ガムロは同じ兵として鍛え合ってきたライバルだった。剣の腕も、気の腕も、互角だ。ここでの野戦訓練にいっしょに参加したこともあり、互いによく知る間柄だった。
「ガイ、逃げるなら、少年を置いていけよ。」
「ガムロ、悪いが俺は、少年を渡すつもりも、ここで終わりにするつもりもない。俺には果たさなければならないことがあるんだ。このナムルを、ユナを、ディーンを、そしてこの国を守るのが俺の仕事だ」
「国王にたてつくようなことをして、何が国を守るだ」
「別に国王にたてつくつもりはない。ただ、本当に守るべきものがわかっただけだ」
「ふん、臆病者のほざきそうなことだ。ここから一歩も通さんぞ。お前が死ぬか。俺が死ぬかだ。さあ決着を付けようぜ。どちらが1番か決めるんだ」
「1番か。俺も目指していたころがあったな。しかし、1番にどんな意味がある。人に勝って何になる。勝ち誇って、人を見下すなどつまらないことだ。 勝つのは人にではなく、自分にではないのか。自分の1番を目指すべきじゃないのか。 そのために、人は競い合うんだ。互いを高めあうためだ。決して相手を倒すためじゃない」
「何をわけのわからないことをほざいている。勝ったものが一番だ」

ガムロは剣を構えた。
「しかたないな」 ガイも剣を構えた。
「おっ、今日は逃げないのか。震えないのか」

ガイは微動だもせず、ガムロに対峙した。いつものガイと違う。あまりにも静かだ。あまりにも落ち着いている。しかし、この威圧感は何だ。打ち込む隙がない。

ガイは無心だった。ただあるがまま、なるがままにそこにあった。人を守り抜く兵士として、人間としてあるがままだった。ガイはそんな自分をまるごと受け止め、何の迷いもなかった。自分を完全に信頼していた。

ガムロがたまらず動いた瞬間、勝負は決まった。ガムロの剣の動きに間髪いれず、ガイの剣が反応し、ガムロの剣を弾き飛ばした。
「まだ、やるか。もう勝負は決まったぞ。本当ならお前は死んでいる」
「その甘さが、弱さだ」

ガムロは咄嗟に気弾を繰り出した。だが、すべての気弾がガイをすり抜けていく。その内の1つの気弾が跳ね返り、ガムロに当たった。とたんに体が痺れて動かない。
「いったい何をしたんだ」
「ちょっとした応用だ。お前自身の気弾のエネルギーを利用させてもらった。
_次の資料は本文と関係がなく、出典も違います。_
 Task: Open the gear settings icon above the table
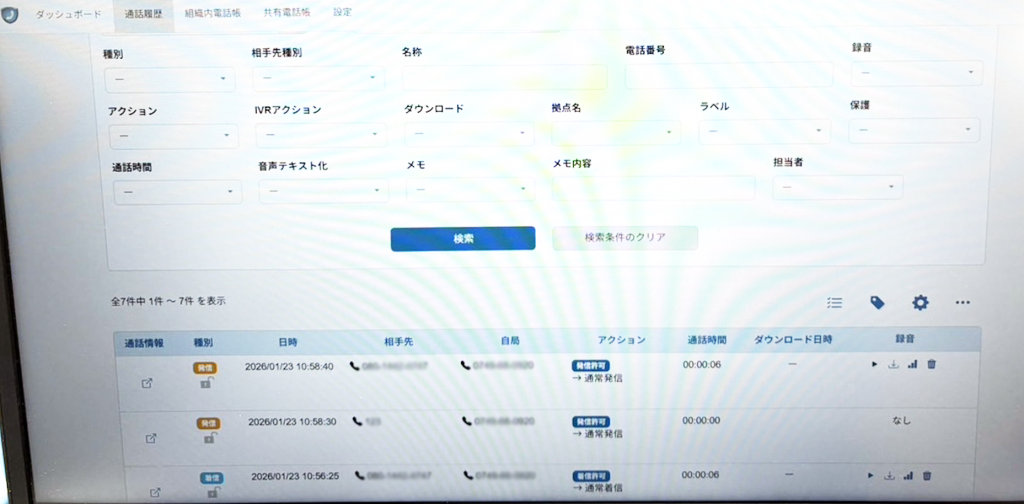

対抗するのではなく、お前の力に沿って誘導したのだ。わずかな力で対応できる。 お前の気弾の1つを使って、活殺点、いわゆる体の壺を押させてもらった。1時間もすれば、歩けるようになるだろう。1日たてば元通りになる。心配するな」

ガムロは動かない体を横たえたまま、目をギョロギョロさせていた。
「おれのたたかいは相手を倒すことじゃない。殺すことじゃない。大切なものを守り抜くことだ。命は決して粗末にするな、ガムロ」

ガイは言い放って去っていった。